▸ **SOURCE MATERIAL**
=== Begin Enclosure ===

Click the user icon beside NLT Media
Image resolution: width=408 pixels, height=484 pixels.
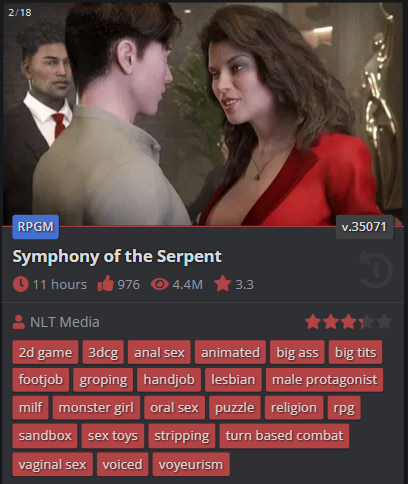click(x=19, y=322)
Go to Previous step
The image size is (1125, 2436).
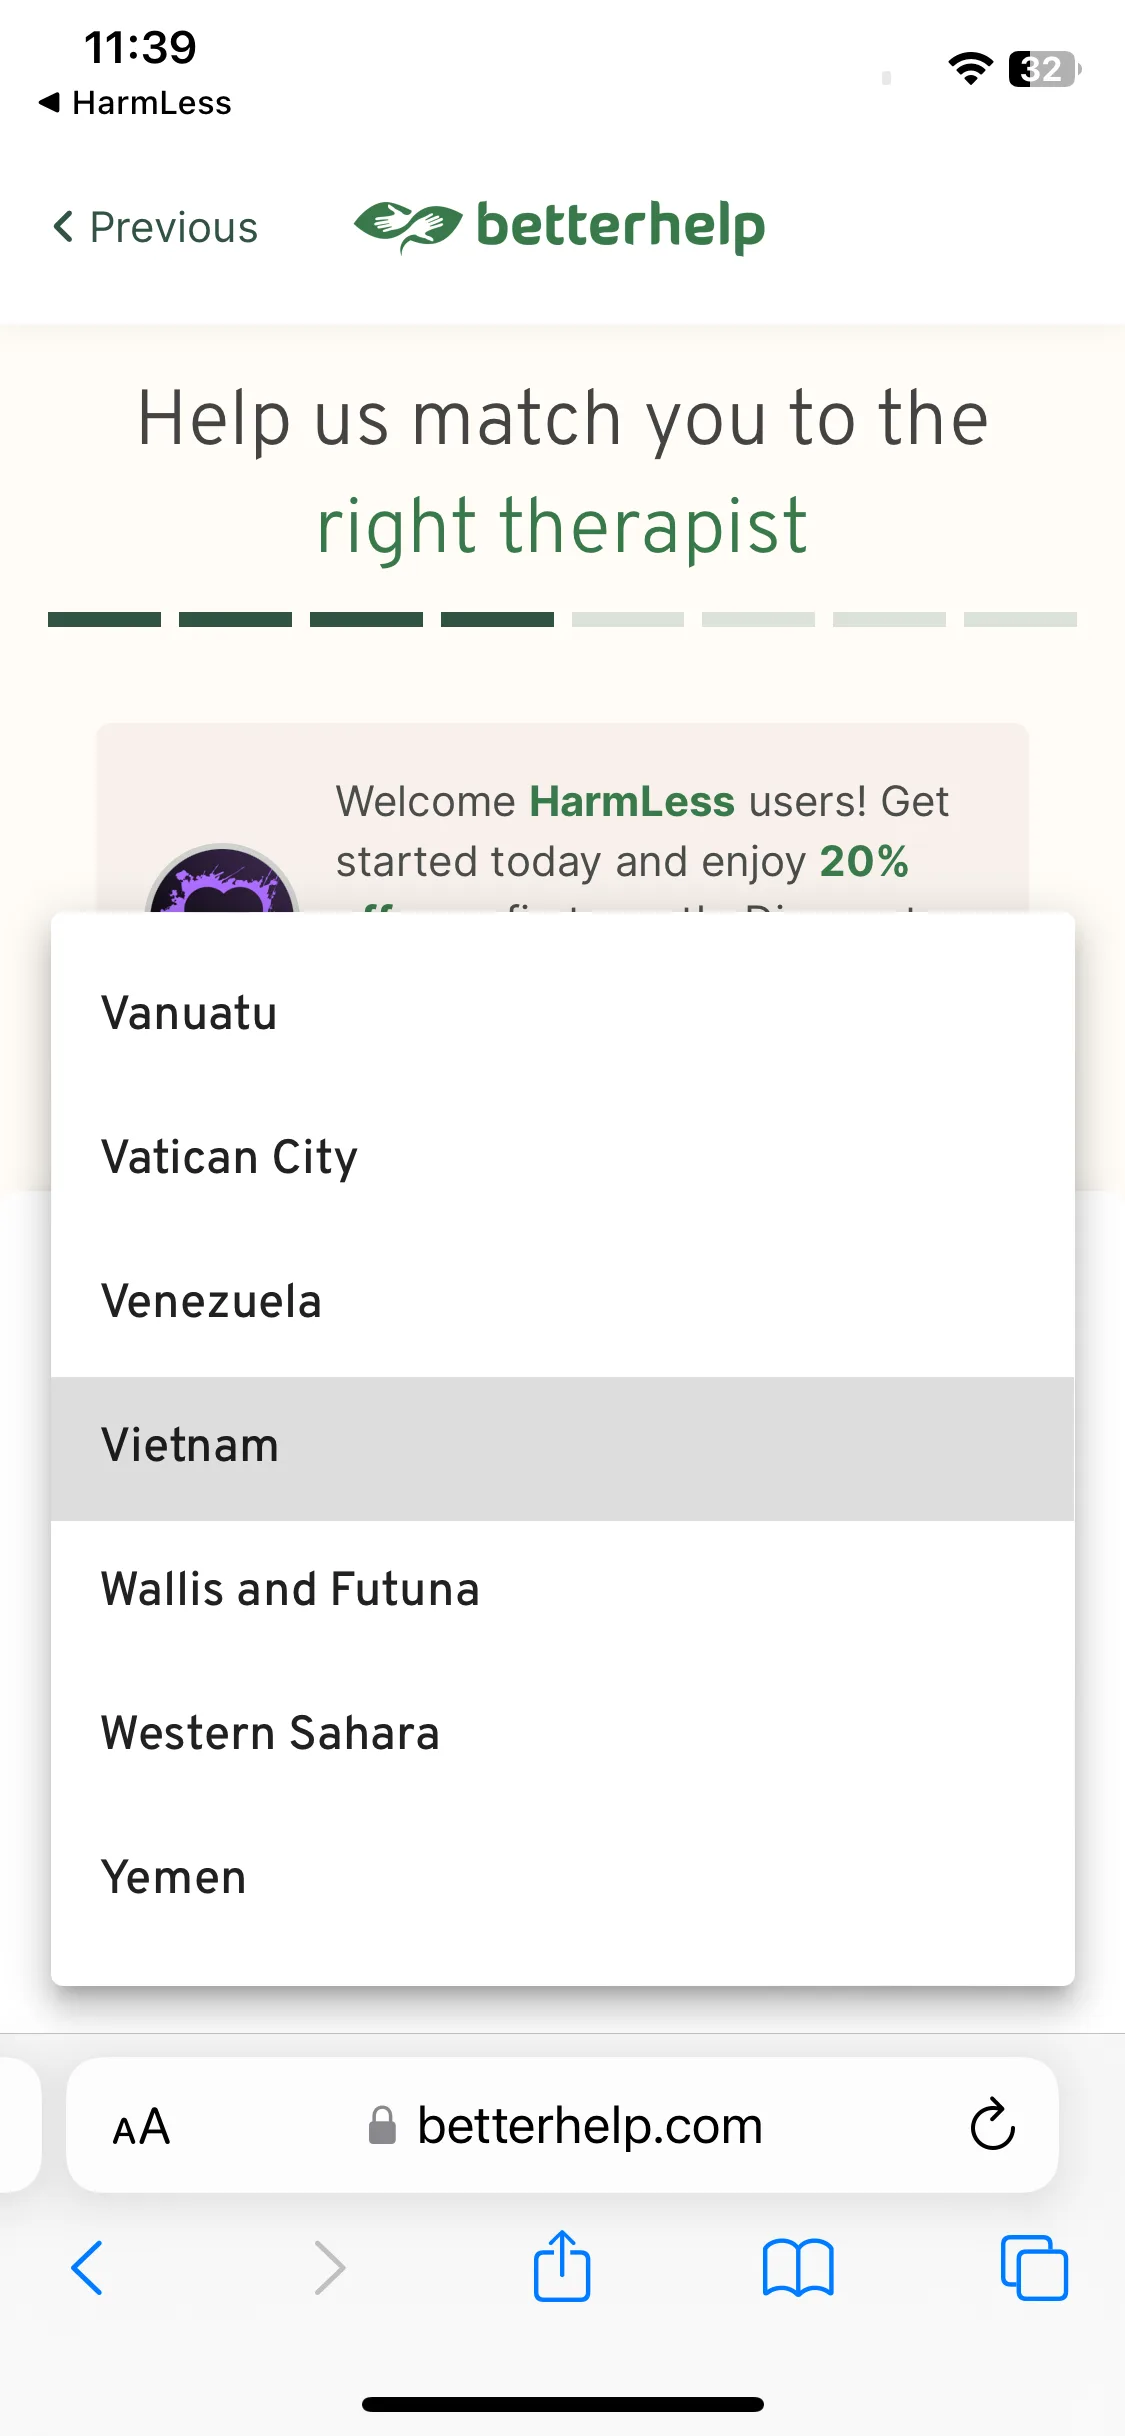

=== End Enclosure ===

▸ **WHAT NEEDS TO BE DONE**
Exactly as written, reproduce all of the entries while dropping the pictures.

▸ **ANSWER SECTION**
Click the user icon beside NLT Media
Image resolution: width=408 pixels, height=484 pixels.
click(x=19, y=322)
Go to Previous step
The image size is (1125, 2436).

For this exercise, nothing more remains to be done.